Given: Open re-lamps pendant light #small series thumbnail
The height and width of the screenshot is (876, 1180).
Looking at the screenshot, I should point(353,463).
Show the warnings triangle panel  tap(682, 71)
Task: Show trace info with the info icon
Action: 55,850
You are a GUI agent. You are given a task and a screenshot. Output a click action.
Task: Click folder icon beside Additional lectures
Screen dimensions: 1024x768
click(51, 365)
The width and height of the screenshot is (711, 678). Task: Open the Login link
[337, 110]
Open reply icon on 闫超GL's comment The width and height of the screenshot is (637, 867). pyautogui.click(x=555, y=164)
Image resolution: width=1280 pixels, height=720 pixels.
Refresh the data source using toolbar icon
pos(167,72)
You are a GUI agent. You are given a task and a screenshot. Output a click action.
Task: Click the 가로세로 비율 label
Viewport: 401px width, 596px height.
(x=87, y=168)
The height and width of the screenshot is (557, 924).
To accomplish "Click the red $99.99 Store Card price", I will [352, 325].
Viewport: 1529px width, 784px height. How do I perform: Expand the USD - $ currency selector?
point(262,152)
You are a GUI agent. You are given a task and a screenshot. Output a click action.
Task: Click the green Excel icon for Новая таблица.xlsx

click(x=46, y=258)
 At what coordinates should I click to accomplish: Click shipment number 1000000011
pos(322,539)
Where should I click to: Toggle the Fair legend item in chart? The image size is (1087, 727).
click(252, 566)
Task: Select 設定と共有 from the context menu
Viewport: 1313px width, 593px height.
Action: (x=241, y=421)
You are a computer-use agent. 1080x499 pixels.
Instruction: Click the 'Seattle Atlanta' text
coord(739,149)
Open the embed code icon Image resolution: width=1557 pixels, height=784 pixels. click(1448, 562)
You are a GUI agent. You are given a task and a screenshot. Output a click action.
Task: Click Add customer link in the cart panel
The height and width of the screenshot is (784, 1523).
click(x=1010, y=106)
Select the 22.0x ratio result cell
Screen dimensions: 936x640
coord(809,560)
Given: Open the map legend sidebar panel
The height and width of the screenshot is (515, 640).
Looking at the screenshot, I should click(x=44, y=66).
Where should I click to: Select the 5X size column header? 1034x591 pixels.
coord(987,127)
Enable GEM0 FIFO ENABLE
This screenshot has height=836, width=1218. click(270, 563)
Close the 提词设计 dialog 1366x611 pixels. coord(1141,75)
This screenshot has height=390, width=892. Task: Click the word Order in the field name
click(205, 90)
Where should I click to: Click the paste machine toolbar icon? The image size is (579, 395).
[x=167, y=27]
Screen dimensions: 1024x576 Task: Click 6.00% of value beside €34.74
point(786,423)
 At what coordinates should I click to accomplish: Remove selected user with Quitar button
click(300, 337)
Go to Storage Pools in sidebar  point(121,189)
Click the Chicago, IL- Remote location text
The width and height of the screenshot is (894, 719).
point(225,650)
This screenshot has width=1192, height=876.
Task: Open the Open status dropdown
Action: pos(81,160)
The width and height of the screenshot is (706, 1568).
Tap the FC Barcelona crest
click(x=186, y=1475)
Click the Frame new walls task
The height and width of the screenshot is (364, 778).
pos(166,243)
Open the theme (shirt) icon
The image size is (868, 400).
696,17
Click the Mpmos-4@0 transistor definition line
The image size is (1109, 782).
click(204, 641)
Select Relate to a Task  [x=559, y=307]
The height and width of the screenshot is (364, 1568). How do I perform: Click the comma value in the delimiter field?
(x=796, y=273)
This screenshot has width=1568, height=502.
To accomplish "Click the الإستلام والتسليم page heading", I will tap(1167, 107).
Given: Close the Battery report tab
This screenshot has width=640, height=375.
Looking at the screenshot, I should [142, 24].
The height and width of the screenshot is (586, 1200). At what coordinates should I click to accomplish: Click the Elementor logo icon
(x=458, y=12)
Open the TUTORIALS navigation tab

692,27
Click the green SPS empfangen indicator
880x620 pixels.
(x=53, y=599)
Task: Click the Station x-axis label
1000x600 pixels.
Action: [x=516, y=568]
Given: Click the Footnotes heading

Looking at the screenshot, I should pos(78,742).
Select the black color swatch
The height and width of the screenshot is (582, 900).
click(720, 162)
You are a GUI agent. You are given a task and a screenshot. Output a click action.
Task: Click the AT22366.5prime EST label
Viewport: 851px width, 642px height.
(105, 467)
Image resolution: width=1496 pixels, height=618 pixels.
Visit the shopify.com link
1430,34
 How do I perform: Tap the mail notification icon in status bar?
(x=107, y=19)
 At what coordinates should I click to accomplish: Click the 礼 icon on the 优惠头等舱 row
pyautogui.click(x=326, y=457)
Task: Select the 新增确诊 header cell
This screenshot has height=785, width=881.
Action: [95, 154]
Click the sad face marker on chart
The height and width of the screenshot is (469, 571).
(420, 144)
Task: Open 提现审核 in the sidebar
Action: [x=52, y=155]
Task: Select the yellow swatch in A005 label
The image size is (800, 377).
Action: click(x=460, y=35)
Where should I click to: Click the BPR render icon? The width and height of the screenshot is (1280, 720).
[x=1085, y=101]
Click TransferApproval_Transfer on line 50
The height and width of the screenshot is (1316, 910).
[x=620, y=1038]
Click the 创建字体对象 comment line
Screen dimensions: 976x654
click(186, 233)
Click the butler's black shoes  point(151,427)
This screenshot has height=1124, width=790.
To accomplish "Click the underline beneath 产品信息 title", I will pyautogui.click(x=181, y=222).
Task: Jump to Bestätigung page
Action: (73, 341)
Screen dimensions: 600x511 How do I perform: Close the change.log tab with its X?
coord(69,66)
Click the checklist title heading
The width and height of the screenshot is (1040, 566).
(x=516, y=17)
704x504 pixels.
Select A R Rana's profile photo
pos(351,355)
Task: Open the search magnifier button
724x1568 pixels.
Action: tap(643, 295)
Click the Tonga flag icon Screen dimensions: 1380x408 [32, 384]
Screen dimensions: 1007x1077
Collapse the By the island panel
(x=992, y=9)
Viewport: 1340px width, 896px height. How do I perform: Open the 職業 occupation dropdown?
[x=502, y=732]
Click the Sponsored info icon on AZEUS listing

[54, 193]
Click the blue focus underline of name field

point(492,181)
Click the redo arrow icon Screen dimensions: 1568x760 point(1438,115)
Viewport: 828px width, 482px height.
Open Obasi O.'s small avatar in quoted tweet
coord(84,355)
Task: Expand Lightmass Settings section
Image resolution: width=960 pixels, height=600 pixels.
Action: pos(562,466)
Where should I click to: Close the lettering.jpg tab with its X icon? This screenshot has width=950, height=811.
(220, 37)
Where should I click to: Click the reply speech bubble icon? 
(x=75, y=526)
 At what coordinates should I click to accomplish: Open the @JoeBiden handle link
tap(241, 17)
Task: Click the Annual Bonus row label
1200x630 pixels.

+===+

Exercise aim:
Only one number is wanted: how many lines of the data above include the word "label".

Your solution:
5